**Task instructions:** Copy the material below word for word, starting at the line containing "Click the US flag emoji before TRUMP" and continuing through its final line. Omit the pictures.

**Task input:**

%%

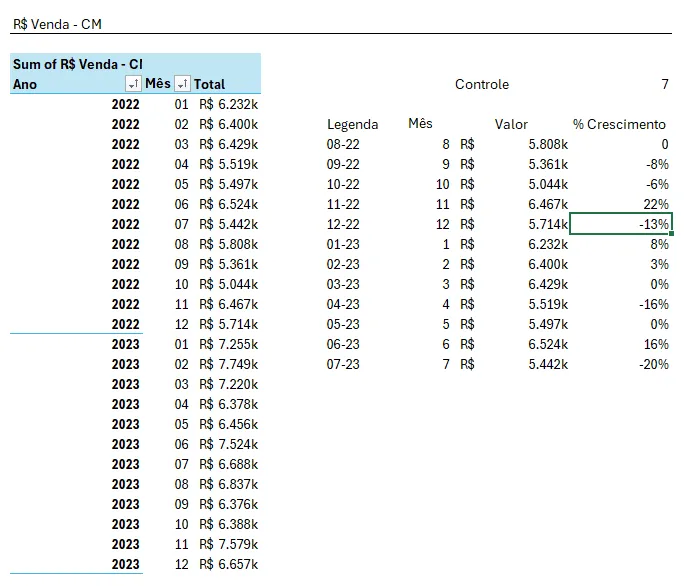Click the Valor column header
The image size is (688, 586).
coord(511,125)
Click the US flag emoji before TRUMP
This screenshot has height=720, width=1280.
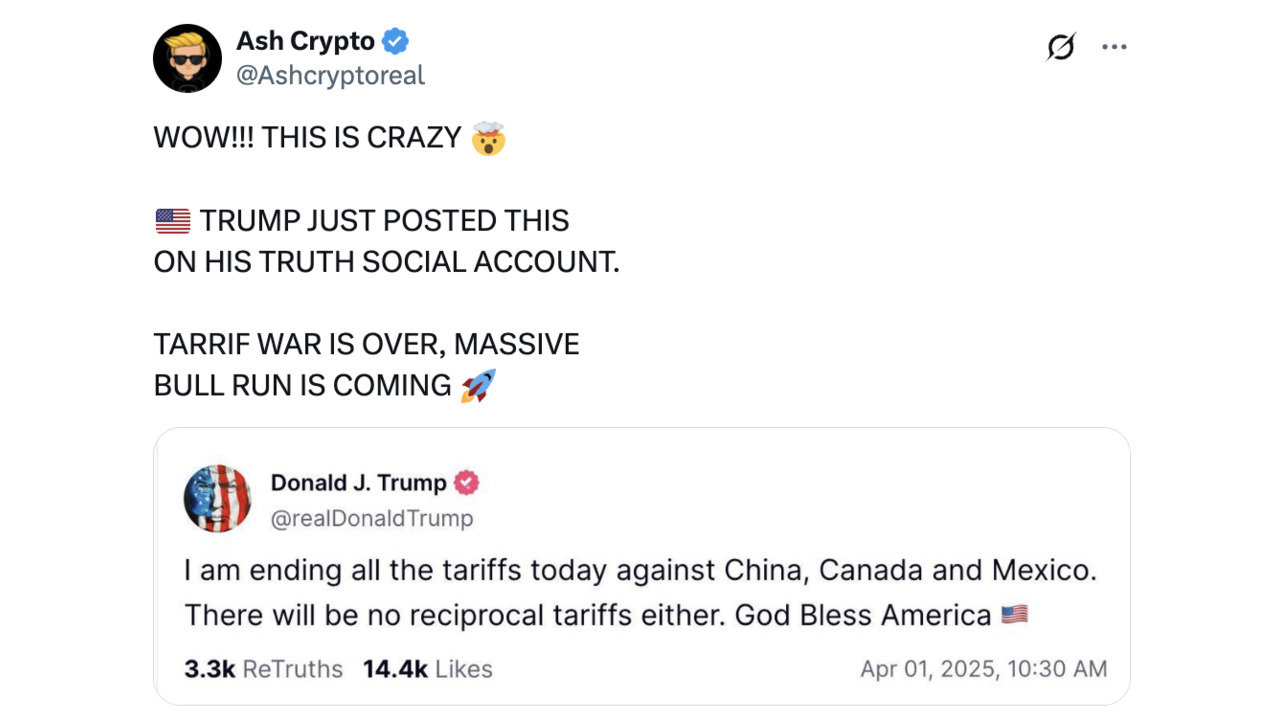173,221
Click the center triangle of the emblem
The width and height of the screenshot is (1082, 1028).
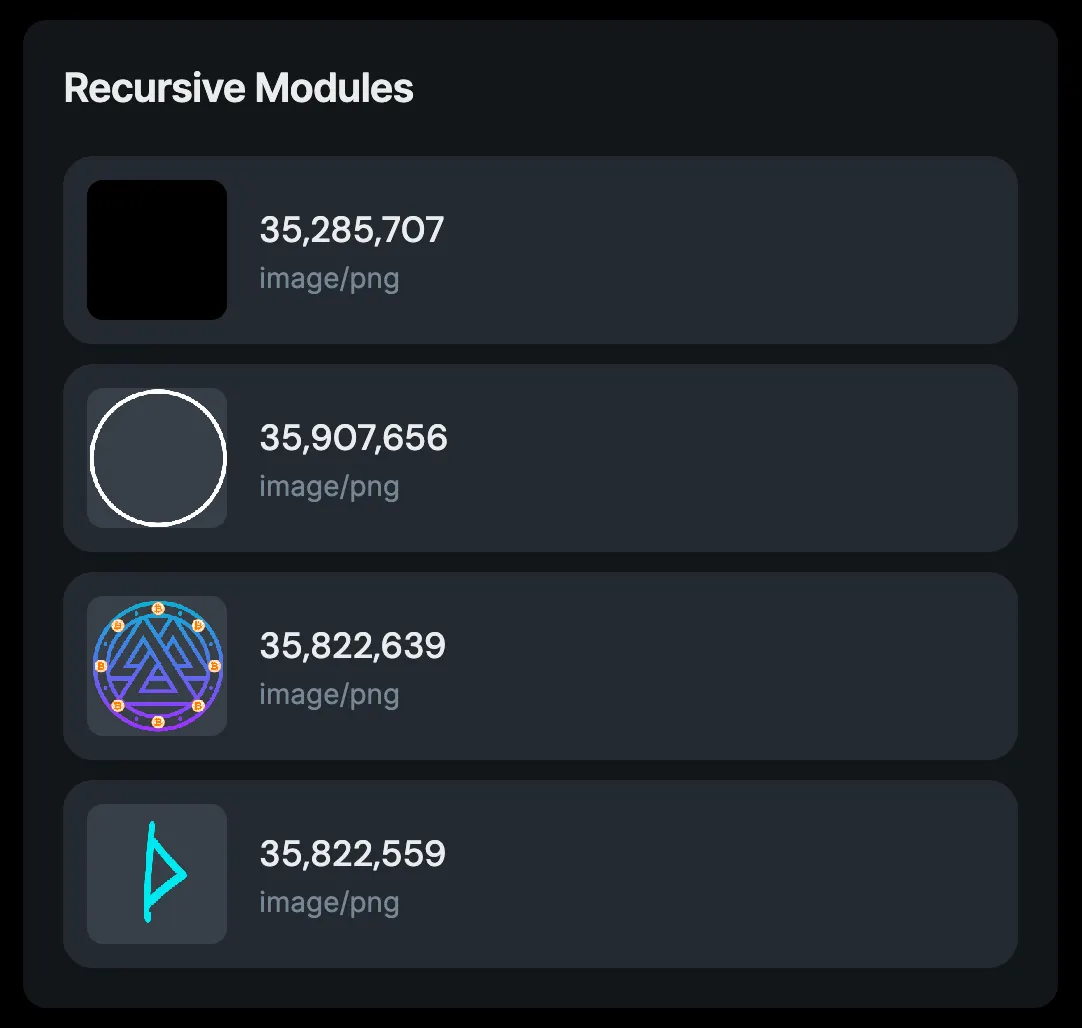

%%

**Answer:**
Click the US flag emoji before TRUMP
This screenshot has height=720, width=1280.
173,221
Click the center triangle of the emblem
The width and height of the screenshot is (1082, 1028).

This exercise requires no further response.